Task objective – Extract every line of the data below, character for character, without adding, dropping, or changing anything.

▽

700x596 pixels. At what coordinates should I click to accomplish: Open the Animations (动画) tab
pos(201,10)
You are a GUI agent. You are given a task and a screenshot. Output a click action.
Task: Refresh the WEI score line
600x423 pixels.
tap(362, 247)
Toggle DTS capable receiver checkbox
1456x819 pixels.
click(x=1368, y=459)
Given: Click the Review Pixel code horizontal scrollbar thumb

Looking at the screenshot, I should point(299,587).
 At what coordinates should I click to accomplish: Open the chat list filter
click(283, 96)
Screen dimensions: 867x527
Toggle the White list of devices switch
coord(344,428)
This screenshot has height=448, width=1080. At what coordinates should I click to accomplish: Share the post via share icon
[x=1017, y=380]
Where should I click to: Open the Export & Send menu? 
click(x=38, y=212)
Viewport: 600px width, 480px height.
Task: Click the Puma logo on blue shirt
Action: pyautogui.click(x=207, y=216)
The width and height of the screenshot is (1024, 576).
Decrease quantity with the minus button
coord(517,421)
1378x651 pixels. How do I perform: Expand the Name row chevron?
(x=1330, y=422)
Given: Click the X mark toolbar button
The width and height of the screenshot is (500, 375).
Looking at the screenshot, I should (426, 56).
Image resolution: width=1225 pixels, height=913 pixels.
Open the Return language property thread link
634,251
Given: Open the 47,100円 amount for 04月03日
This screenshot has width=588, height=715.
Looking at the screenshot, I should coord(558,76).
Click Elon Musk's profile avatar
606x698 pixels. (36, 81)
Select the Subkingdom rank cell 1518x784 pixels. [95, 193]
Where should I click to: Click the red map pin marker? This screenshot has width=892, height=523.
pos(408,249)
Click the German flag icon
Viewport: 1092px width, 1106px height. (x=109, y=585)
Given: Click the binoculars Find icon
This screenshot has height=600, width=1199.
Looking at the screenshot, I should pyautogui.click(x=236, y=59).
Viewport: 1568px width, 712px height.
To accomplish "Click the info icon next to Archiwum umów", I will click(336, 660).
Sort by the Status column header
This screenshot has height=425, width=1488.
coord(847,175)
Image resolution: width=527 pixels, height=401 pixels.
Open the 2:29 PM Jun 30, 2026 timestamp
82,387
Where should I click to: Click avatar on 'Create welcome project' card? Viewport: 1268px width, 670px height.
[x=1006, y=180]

△

Final answer –
700x596 pixels. At what coordinates should I click to accomplish: Open the Animations (动画) tab
pos(201,10)
You are a GUI agent. You are given a task and a screenshot. Output a click action.
Task: Refresh the WEI score line
600x423 pixels.
tap(362, 247)
Toggle DTS capable receiver checkbox
1456x819 pixels.
click(x=1368, y=459)
Given: Click the Review Pixel code horizontal scrollbar thumb

Looking at the screenshot, I should point(299,587).
 At what coordinates should I click to accomplish: Open the chat list filter
click(283, 96)
Screen dimensions: 867x527
Toggle the White list of devices switch
coord(344,428)
This screenshot has height=448, width=1080. At what coordinates should I click to accomplish: Share the post via share icon
[x=1017, y=380]
Where should I click to: Open the Export & Send menu? 
click(x=38, y=212)
Viewport: 600px width, 480px height.
Task: Click the Puma logo on blue shirt
Action: pyautogui.click(x=207, y=216)
The width and height of the screenshot is (1024, 576).
Decrease quantity with the minus button
coord(517,421)
1378x651 pixels. How do I perform: Expand the Name row chevron?
(x=1330, y=422)
Given: Click the X mark toolbar button
The width and height of the screenshot is (500, 375).
Looking at the screenshot, I should (426, 56).
Image resolution: width=1225 pixels, height=913 pixels.
Open the Return language property thread link
634,251
Given: Open the 47,100円 amount for 04月03日
This screenshot has width=588, height=715.
Looking at the screenshot, I should coord(558,76).
Click Elon Musk's profile avatar
606x698 pixels. (36, 81)
Select the Subkingdom rank cell 1518x784 pixels. [95, 193]
Where should I click to: Click the red map pin marker? This screenshot has width=892, height=523.
pos(408,249)
Click the German flag icon
Viewport: 1092px width, 1106px height. (x=109, y=585)
Given: Click the binoculars Find icon
This screenshot has height=600, width=1199.
Looking at the screenshot, I should pyautogui.click(x=236, y=59).
Viewport: 1568px width, 712px height.
To accomplish "Click the info icon next to Archiwum umów", I will click(336, 660).
Sort by the Status column header
This screenshot has height=425, width=1488.
coord(847,175)
Image resolution: width=527 pixels, height=401 pixels.
Open the 2:29 PM Jun 30, 2026 timestamp
82,387
Where should I click to: Click avatar on 'Create welcome project' card? Viewport: 1268px width, 670px height.
[x=1006, y=180]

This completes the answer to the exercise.